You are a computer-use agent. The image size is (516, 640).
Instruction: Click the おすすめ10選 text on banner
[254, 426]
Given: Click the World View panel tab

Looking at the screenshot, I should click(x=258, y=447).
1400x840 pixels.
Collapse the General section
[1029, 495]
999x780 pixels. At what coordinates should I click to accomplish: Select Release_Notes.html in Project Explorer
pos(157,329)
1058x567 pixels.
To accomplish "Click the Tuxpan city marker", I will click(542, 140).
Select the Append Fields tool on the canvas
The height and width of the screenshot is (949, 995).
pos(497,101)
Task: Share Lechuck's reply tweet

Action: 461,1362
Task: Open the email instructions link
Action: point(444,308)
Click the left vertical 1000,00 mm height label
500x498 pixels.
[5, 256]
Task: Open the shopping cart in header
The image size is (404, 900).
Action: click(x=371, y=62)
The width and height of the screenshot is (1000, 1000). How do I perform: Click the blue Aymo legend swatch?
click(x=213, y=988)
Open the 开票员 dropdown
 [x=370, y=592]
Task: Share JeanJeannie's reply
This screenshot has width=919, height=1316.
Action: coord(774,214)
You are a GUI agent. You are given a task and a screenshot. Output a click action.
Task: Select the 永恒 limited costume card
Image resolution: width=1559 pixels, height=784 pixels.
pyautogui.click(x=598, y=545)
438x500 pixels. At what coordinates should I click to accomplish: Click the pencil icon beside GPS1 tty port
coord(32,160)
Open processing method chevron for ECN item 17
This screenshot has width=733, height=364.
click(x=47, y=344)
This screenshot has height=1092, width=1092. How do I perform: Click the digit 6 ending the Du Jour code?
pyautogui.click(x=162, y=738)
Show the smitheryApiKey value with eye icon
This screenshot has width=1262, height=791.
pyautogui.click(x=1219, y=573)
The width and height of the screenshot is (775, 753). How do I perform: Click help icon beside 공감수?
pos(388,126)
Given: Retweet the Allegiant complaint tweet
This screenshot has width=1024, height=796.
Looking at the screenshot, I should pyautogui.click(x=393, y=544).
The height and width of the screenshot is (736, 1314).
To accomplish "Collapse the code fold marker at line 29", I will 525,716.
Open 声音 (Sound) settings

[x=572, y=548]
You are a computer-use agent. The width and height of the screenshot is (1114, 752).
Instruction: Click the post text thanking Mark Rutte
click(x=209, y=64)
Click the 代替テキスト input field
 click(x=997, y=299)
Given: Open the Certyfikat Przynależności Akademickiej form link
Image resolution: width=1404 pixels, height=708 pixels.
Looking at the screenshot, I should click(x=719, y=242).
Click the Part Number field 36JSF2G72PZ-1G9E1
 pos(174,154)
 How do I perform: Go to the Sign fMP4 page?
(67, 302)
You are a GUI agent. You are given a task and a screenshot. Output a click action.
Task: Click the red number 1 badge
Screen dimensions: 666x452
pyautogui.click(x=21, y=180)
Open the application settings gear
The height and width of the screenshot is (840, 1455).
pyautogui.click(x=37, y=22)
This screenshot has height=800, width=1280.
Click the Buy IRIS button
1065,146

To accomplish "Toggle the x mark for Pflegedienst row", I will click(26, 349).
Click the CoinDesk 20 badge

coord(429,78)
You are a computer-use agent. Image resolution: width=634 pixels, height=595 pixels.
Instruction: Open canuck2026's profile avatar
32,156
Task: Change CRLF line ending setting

+++++

ASSIGNED TASK: From the material above, copy each line that includes the word "computer".

ANSWER TO THIS PROBLEM:
You are a computer-use agent. The image size is (516, 640).
You are a computer-use agent. The width and height of the screenshot is (1114, 752).
You are a computer-use agent. Image resolution: width=634 pixels, height=595 pixels.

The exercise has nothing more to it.